Conor Williams, a senior fellow at The Century Foundation, shares his insight on improving equitable access to high-quality dual language immersion (DL) programs while protecting the unique benefits they offer.

Listen to the full episode here, and find key takeaways from the conversation below.

Why has interest increased in dual language immersion programs?

In a dual language (DL) program, the class is an equal balance between students who are native English speakers and whose first language is a language other than English; the material is taught in both languages. They are widely shown to be one of the most effective ways for students to become multilingual, and while for many years experts have advocated for these programs to be offered for English learners, there are a number of reasons contributing to the growing demand.
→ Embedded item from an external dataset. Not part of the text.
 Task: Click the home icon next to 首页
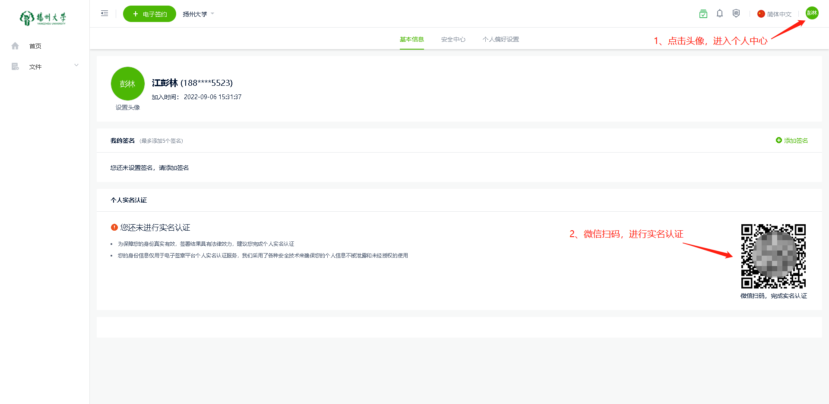point(15,46)
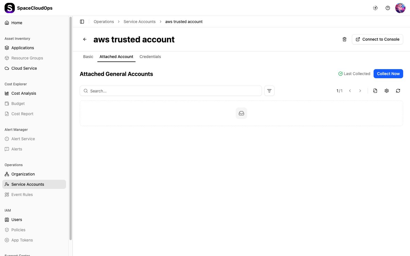Image resolution: width=410 pixels, height=256 pixels.
Task: Refresh the attached accounts list
Action: 398,91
1. Multilingual stylistic + functional appeal:

Dual language immersion programs have gained popularity as multilingualism becomes an increasingly attractive professional quality. Many parents of English-speaking students seek the unique educational experience as well as the prestigious pursuit of bilingualism for their children. In addition, being bilingual in English and Spanish is highly functional culturally, economically, and socially in the US.

2. Community connection:

Beyond the trend, many communities appreciate DL programs for the ties to their unique cultures, allowing students to bring their linguistic assets to the school environment and empowering all students in the program to become more well-rounded and exposed to more linguistic and cultural diversity.

3. English language developmental success:

Studies reveal that dual language immersion programs are particularly effective for English (EL) learners to succeed academically, to maintain their emerging bilingual skills and their native language, and to master the English language.

The list goes on, but what is clear is that the value - and appeal - of a dual language program can vary significantly by the individual participating.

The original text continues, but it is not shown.